A short primer on the Chinese economy is a useful antidote to the doom-mongers, argues BEN CHACKO
Will China’s Economy Collapse?
by Ann Lee
THIS short primer on threats to the Chinese economy is a useful antidote to predictions that the country is headed for an economic “hard landing.”
Every slowdown in the growth of China’s GDP is seized on by excitable Western journalists as a sign that the wheels are about to come off after nearly four decades of spectacular expansion.
No matter that the Chinese government not only plans for slower growth but has actively applied the brakes to the economy in recent years, both for environmental reasons and to hold back the growth of asset bubbles in the property market.
Nor that China’s current growth rate (6.7 per cent last year) continues to put most of the world’s to shame.
Ann Lee looks at the issues that some say will sink the Chinese boat, from shadow banking and high corporate debt to some of the dubious financial models used by local government to fund development.
But in each case she demonstrates why China is actually at far less risk than Western economies. Most Chinese debt is held within the country, giving the government greater control over handling any default, while strict capital controls prevent mass capital flight.

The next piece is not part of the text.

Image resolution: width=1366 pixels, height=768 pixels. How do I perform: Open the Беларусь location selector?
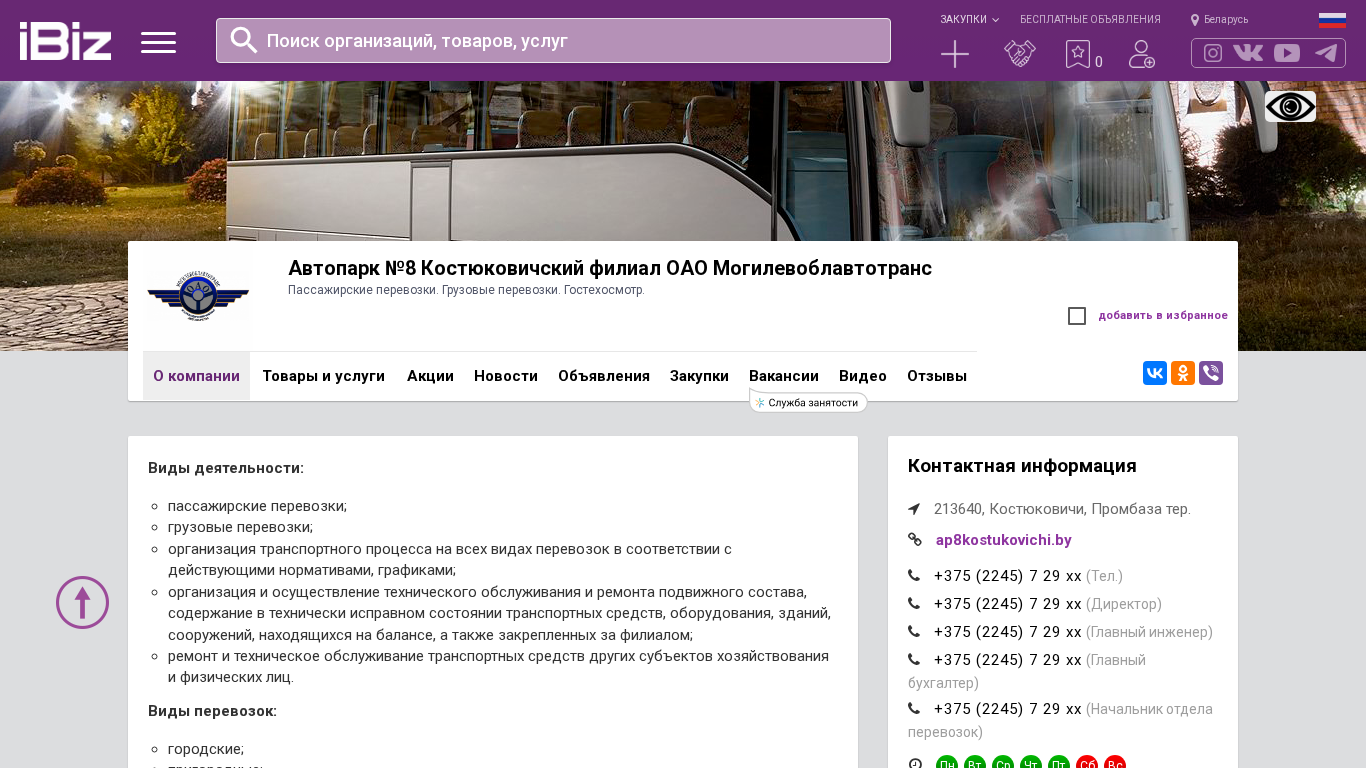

“Experts” from the World Trade Organisation constantly badger the Chinese to “liberalise” their financial systems and privatise much of the enormous public sector.
But as Lee points out, the fact that China’s banks are publicly accountable is one of the system’s greatest strengths, preventing the sort of crash that hit the West in 2008 since Beijing was able to stop reckless speculation and — crucially — order banks to lend and invest when and where the need arose.
“The recommendation that China needs to step up financial market reforms is self-serving on the part of those who have Wall Street interests,” she notes.
As for the pressure to privatise, she observes drily that “private ... firms are not necessarily better at managing assets.”
Lee doesn’t always convince. Her apparent belief that China experienced “full communism” under Mao will not be shared by many Marxist economists, and she underplays the threat of war between China and the United States with a recklessly aggressive new president in the Oval Office.
But these lapses of judgement are rare, and it becomes evident that it is not China which is unsustainable, but global capitalism, since “workers’ endeavour and productivity need to be tied to reward” — something she recognises no longer happens in the West.
“We need to find a more sustainable model in which each person is valued for what they can contribute and the diversity of the world’s resources is valued more than the acquisition of money,” she muses at the end. Indeed we do.